Si bien el porcentaje del beneficio permanece sin cambios, la principal novedad es que el monto subsidiado ya no aumentará automáticamente cada vez que se incrementen las tarifas del transporte público.
Cómo funcionará el nuevo esquema
De acuerdo con la nueva normativa, el descuento se calculará tomando como referencia los cuadros tarifarios vigentes al 30 de junio de 2026. Esa base permanecerá vigente hasta que la Secretaría de Transporte decida actualizarla.
Esto implica que, si en los próximos meses las provincias o los municipios autorizan nuevos incrementos en las tarifas de colectivos o trenes, el subsidio nacional continuará calculándose sobre los valores fijados al 30 de junio, salvo que el Gobierno nacional disponga una modificación.

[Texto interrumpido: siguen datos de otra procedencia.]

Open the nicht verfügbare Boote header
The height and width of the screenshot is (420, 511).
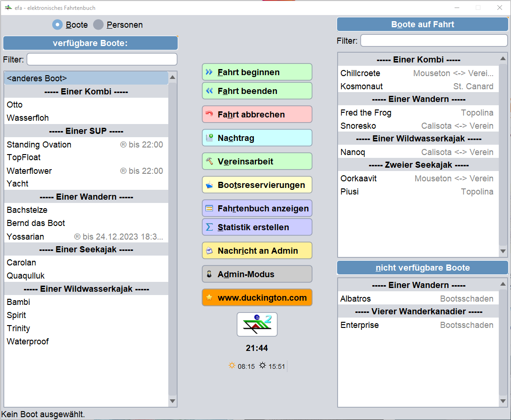click(422, 268)
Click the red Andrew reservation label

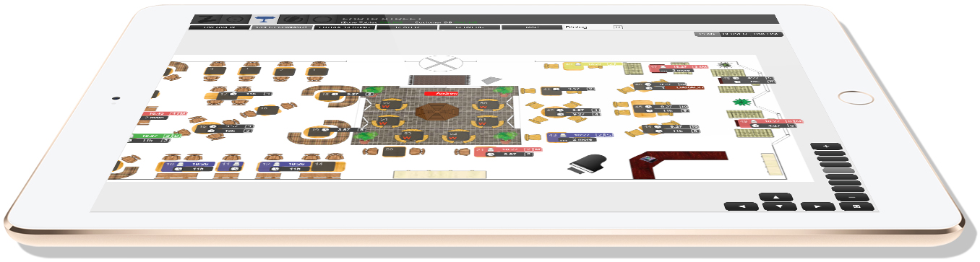coord(442,94)
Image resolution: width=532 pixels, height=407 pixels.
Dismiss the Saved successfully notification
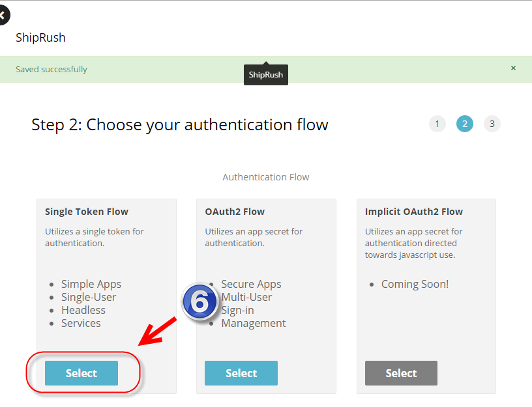(x=513, y=68)
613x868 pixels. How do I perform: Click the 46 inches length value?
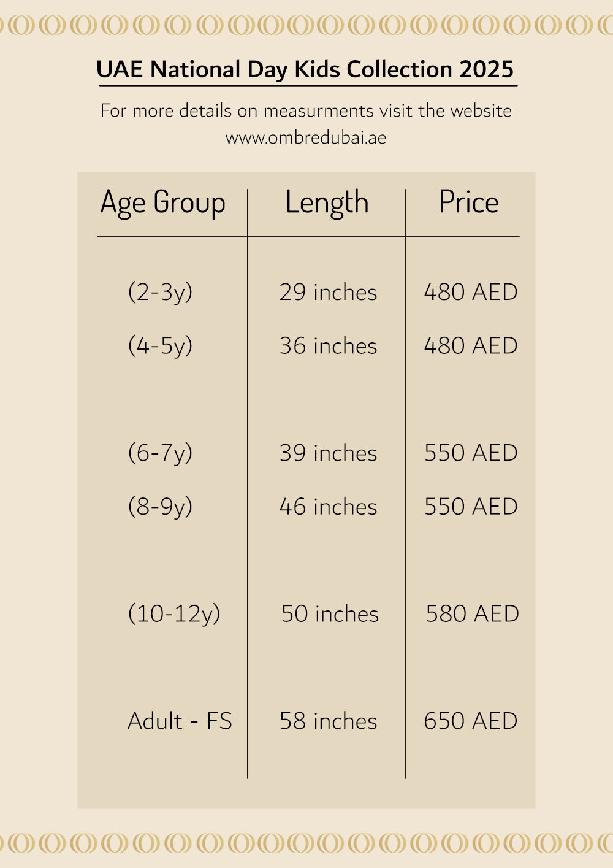(328, 507)
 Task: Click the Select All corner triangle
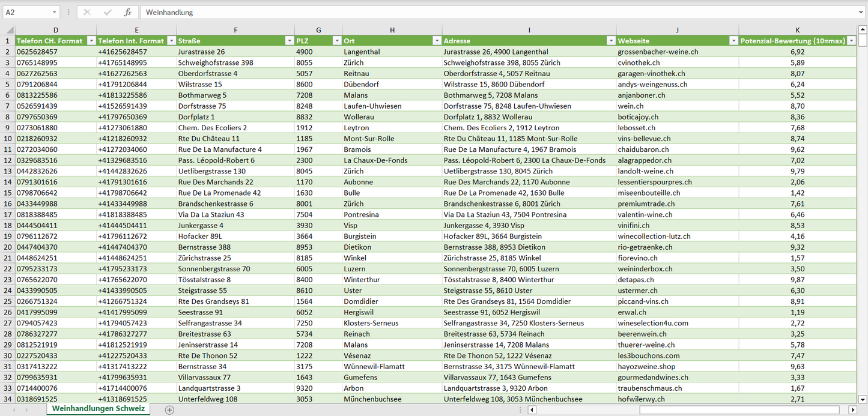[9, 30]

Los argumentos del Gobierno
Desde el Ejecutivo señalaron que el objetivo de la medida es ordenar el sistema de subsidios frente a las diferencias existentes entre las tarifas que aplican las distintas jurisdicciones del país.
Según explica la resolución, los aumentos del transporte público tienen una dinámica frecuente y desigual, lo que hacía que cada incremento del boleto generara automáticamente un mayor aporte del Estado nacional para sostener el beneficio de la tarifa social.
El texto oficial sostiene que ese mecanismo complicaba la planificación del gasto público, ya que el monto de los subsidios dependía de decisiones tomadas por provincias y municipios y no por la administración nacional.
Con este nuevo sistema, el Gobierno busca unificar el criterio utilizado para calcular el beneficio y otorgar mayor previsibilidad a los recursos destinados al financiamiento de la tarifa social.
Qué cambia para las provincias y municipios
La resolución aclara que la medida no modifica las facultades de las provincias, de la Ciudad Autónoma de Buenos Aires ni de los municipios para definir las tarifas del transporte bajo sus respectivas jurisdicciones.
En ese sentido, precisa que el cambio alcanza únicamente al parámetro que utilizará el Estado nacional para calcular el beneficio de la tarifa social financiado con recursos nacionales.
Además, las jurisdicciones seguirán teniendo la posibilidad de mantener o crear beneficios adicionales, como gratuidades o descuentos superiores a los establecidos por el régimen nacional. Esos beneficios podrán implementarse mediante el Sistema Único de Boleto Electrónico (SUBE), de acuerdo con la normativa y el esquema de financiamiento que cada distrito determine.
Quiénes seguirán accediendo al beneficio
La implementación del nuevo mecanismo estará a cargo de Nación Servicios S.A., que deberá adecuar el sistema SUBE para aplicar el nuevo cálculo.
Actualmente, la tarifa social alcanza a jubilados y pensionados, personal de casas particulares, excombatientes de Malvinas, monotributistas sociales y beneficiarios de distintos programas sociales.
Entre ellos se encuentran los titulares de la Asignación Universal por Hijo (AUH), la Asignación por Embarazo, el Seguro por Desempleo, el Seguro de Capacitación y Empleo, las Pensiones No Contributivas y el programa Jóvenes con Más y Mejor Trabajo, entre otros.